Les francophones constituent par endroits plus de 20 % de l’ensemble des résidents en Ontario.

Ce qui pourrait changer pour l’Ontario français

CHRONIQUE / C’est le grand jour pour les électeurs canadiens. Ce soir, on aura une meilleure idée si Justin Trudeau conservera son poste de premier ministre. Le choix des citoyens pour les 338 circonscriptions canadiennes déterminera l’avenir politique du pays pour les prochaines années.

Du côté des Franco-Ontariens, une dizaine de circonscriptions, particulièrement dans le nord et l’est, seront observées à la loupe. Les francophones constituent par endroits plus de 20 % de l’ensemble des résidents. Une proportion non négligeable.

C’est sans doute du côté du nord de la province qu’il faudra être le plus attentif. Le Nouveau Parti démocratique (NPD) pourrait y faire quelques gains aux dépens des libéraux. Thunder Bay-Rainer River, Sudbury et même Nickel Belt pourraient redevenir orange. Une prédiction qui, si elle se réalise, permettrait à Stef Paquette, candidat du NPD dans Nickel Belt, d’entrer à la Chambre des communes.

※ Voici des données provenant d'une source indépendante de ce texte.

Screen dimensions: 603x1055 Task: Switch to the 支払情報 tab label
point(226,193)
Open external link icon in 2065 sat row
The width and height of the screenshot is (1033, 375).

Si l’on se fie aux sondages, l’artiste sudburois possède une courte avance sur le député sortant, Marc Serré. Fort d’un capital de sympathie important, Stef Paquette bénéficie pour cette campagne de la présence à ses côtés de France Gélinas, la députée provinciale de la même circonscription. Un atout important quand on sait que l’élue néo-démocrate bénéficie d’une aura dans ce comté qui s’étale entre autres sur les municipalités du Grand Sudbury et de Nipissing Ouest. À Sudbury, Paul Lefebrve, bien que toujours donné gagnant, est menacé par la néo-démocrate Beth Mairs. En cas de défaite, l’Ontario perdrait donc un représentant franco-ontarien à la Chambre des communes.

Du côté de la région d’Ottawa, les jeux semblent plus ou moins déjà faits. Les libéraux devraient sans problème conserver Ottawa-Centre, Ottawa-Vanier, Ottawa-Sud, et Orléans, autant de circonscriptions marquées par le fait francophone.